Case Study : A  Business operating CCTV 

The use of CCTV has long been regulated. The GPDR reaffirms the data protection guidelines around the use of CCTV and has raised awareness amongst the general public regarding its use. 


  1. The client did not have any CCTV signage in place and was concerned that signage would raise alarm amongst clients and employee. 
  2. The client did not have a clear and documented purpose for the CCTV. While the over riding purpose was safety and security it became apparent that footage may be used in an employer/employee dispute. This type of monitoring was not documented in any employee manuals. 
  3. Access to CCTV images and footage was not strictly controlled. 
  4. The business did not have a Subject Access Request policy or procedure in place therefore accessing CCTV footage may become difficult in these circumstances and ultimately may result in missed deadlines. 
  5. No CCTV policy or procedure in place. 
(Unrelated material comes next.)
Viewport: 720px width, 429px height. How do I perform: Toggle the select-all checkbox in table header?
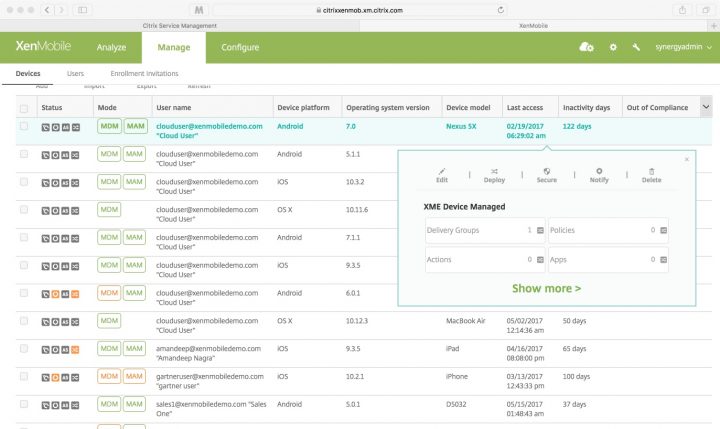pos(24,107)
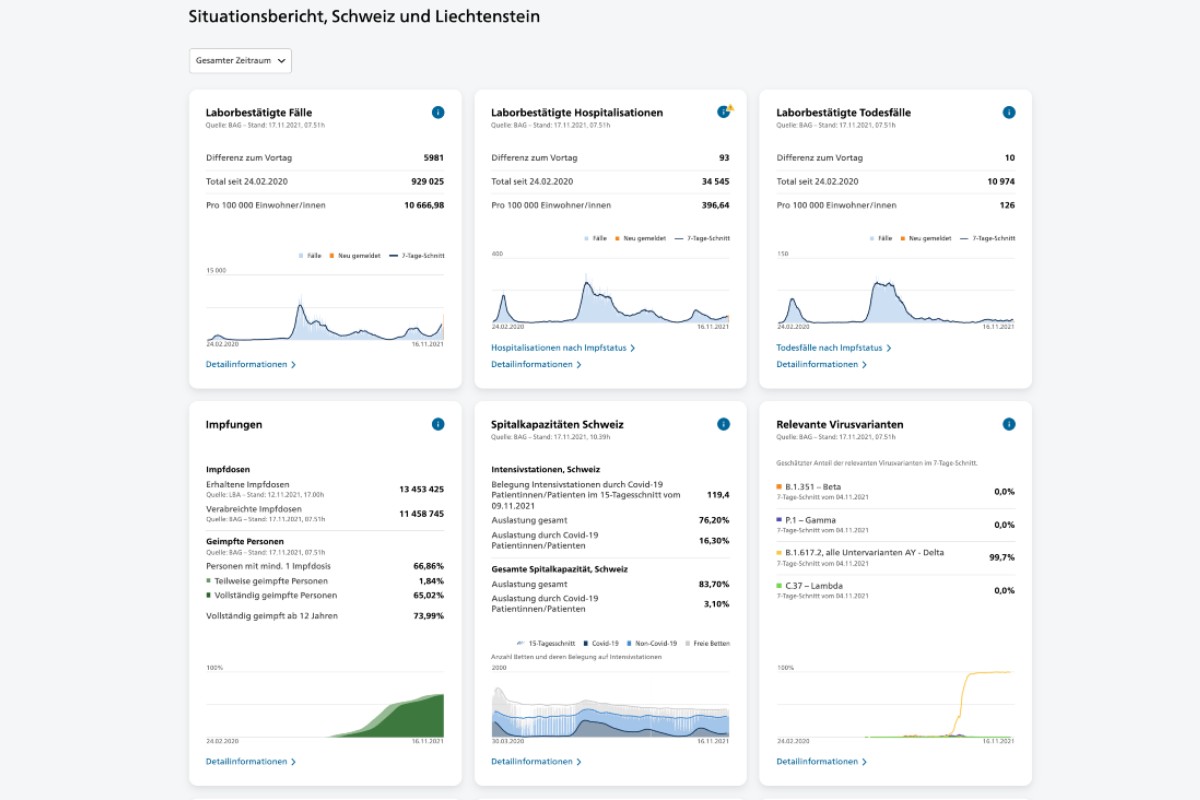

  1. Developed compliant CCTV signage and advised on appropriate placement. 
  2. Assisted in the creation of a CCTV policy. 
  3. Assisted in the completion of a DPIA with the Data Protection Manager.
  4. Access to CCTV footage was strictly controlled with clear criteria for review and downloading including how to handle requests from the Gardai. 
  5. A subject access request policy and procedure was created as part of the overall data protection framework. 
  6. Training was rolled out for all staff. 


  1. Compliant use of a surveillance system. 
  2. No confusion as to the purpose of the system and no further potential for employee disputes where CCTV was used inappropriately. 
  3. Full Transparency for data subjects.
  4. Appropriate security and regulation around CCTV monitoring, access and downloading.